Мураш – и прочие рядом – посмотрел вверх. Склон нависал, как стена, пропадая в чёрном небе. Только что спустились оттуда, а уже не верилось.

Умные мамуки на полпути к дому…

Вдвоём нести по ровному – не дотащить живого: долго, замёрзнет. Значит, четверых отряжать. А наверх втащить – и шестерых мало.

Четверть сотни уйдёт, врага не повидав…

– Жалей меня, Мураш, – ясно сказал Леп. – Или давай, я себя сам пожалею…

Мураш молча сел рядом с ним, взял за руку. Твёрдая была рука…

– Да, – сказал он. – Прости, Леп.

– И ты меня прости… Моё жало только возьми. Потом себе оставь. Получится – жёнке вернёшь. Не получится – и то ладно.

– У тебя жива ещё?

– Жива… Крепкая жи€ла, из горынычей.

– Помню её. А мои все…

– Знаю, Мураш.

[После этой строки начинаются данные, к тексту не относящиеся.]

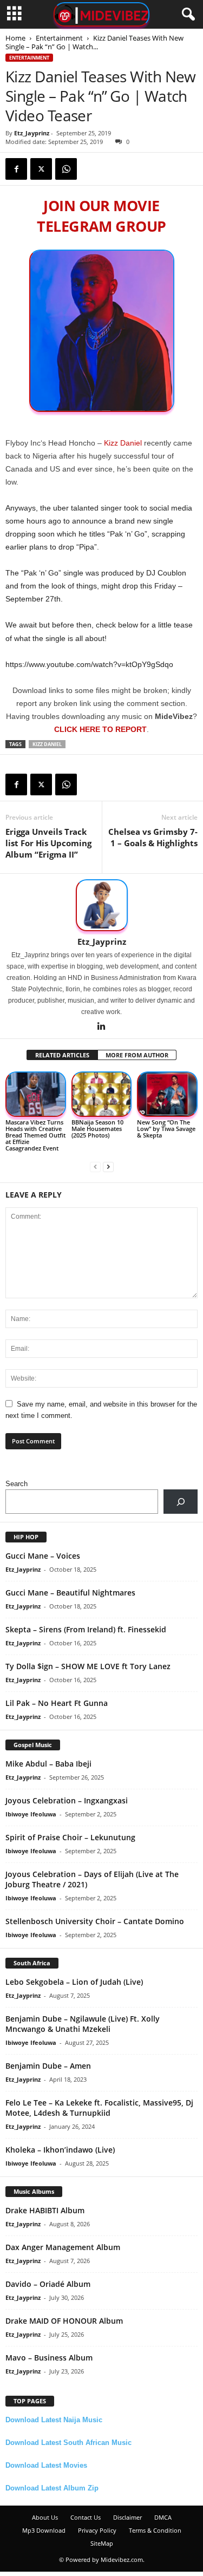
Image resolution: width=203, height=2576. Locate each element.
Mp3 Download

Передать им что?

– Скажешь, скоро свидимся. Пусть не скучают.

– Ладно…

Мураш принял жало Лепа, поворочал в ладони, привыкая. Рукоять была костяная, шершавая, ухватистая, клинок – трёхвершковый, трёхгранный, чуть изогнутый, с детский палец толщиной, на конце сплюснутый и отточенный, у основания загрублённый, чуть зернистый; древняя вещь.

– Ещё от прадедов, – подтвердил Леп. Он лёг поудобнее, повернул голову в сторону. – Да, чуть не забыл, – приподнялся. – Брательника моего встретишь, Миху, так передай: проклял его отец наш по-чёрному, пусть знает. Но сам не убивай.